Print, please, exactly the lines from the one with "The image size is (810, 1341)." through the final line of the data below, with both ends included and the pictures left out.

===== Records shown =====

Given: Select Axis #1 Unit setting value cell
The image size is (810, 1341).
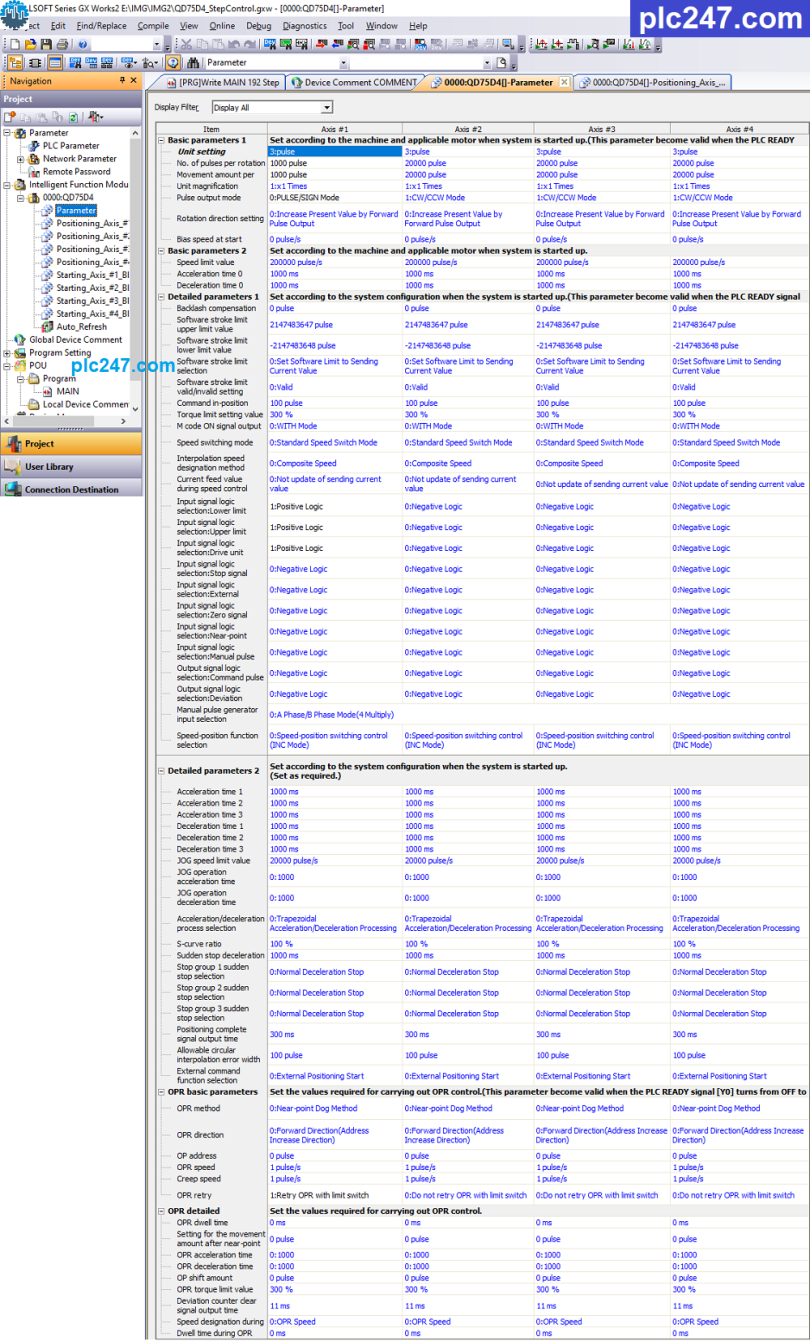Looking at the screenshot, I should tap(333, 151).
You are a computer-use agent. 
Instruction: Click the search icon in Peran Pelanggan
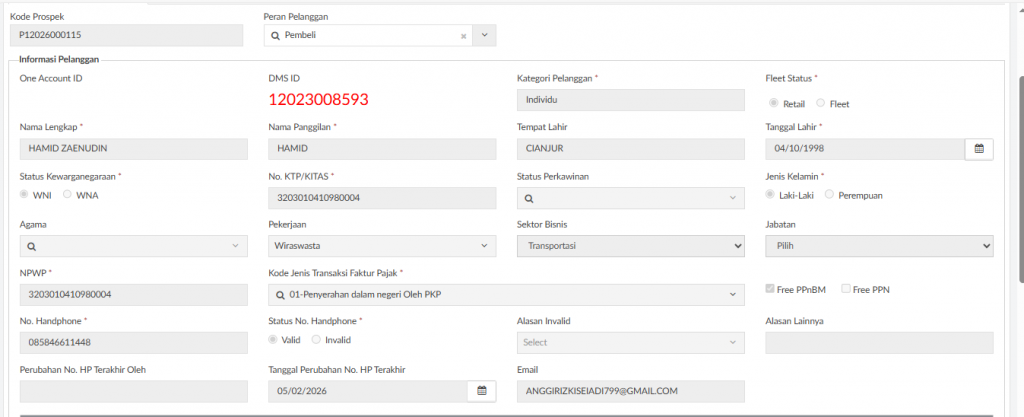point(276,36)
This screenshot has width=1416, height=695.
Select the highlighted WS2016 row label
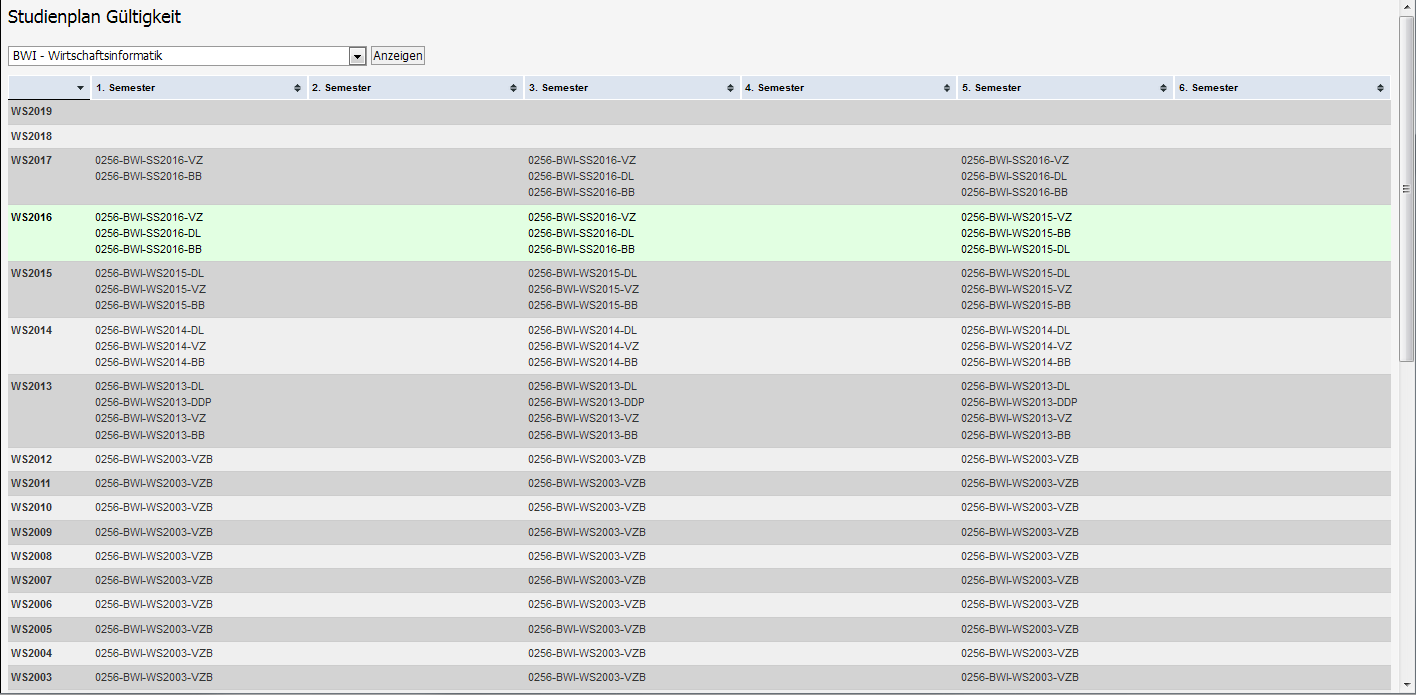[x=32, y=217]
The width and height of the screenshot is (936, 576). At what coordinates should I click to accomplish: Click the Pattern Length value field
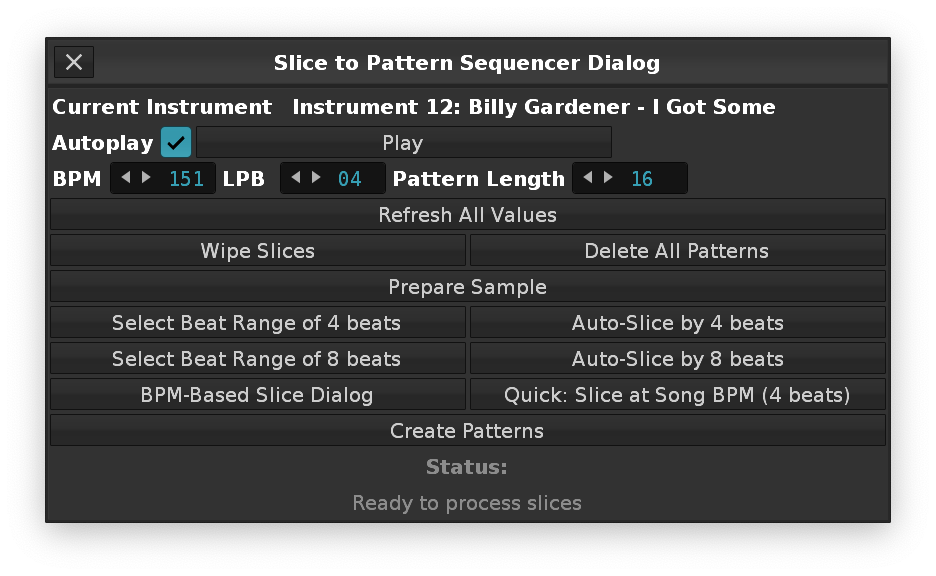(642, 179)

=====

Response below
The image size is (810, 1341).
Looking at the screenshot, I should tap(333, 151).
You are a computer-use agent. 
Instruction: Click the search icon in Peran Pelanggan
point(276,36)
This screenshot has width=1416, height=695.
Select the highlighted WS2016 row label
[x=32, y=217]
The width and height of the screenshot is (936, 576). At what coordinates should I click to accomplish: Click the Pattern Length value field
(642, 179)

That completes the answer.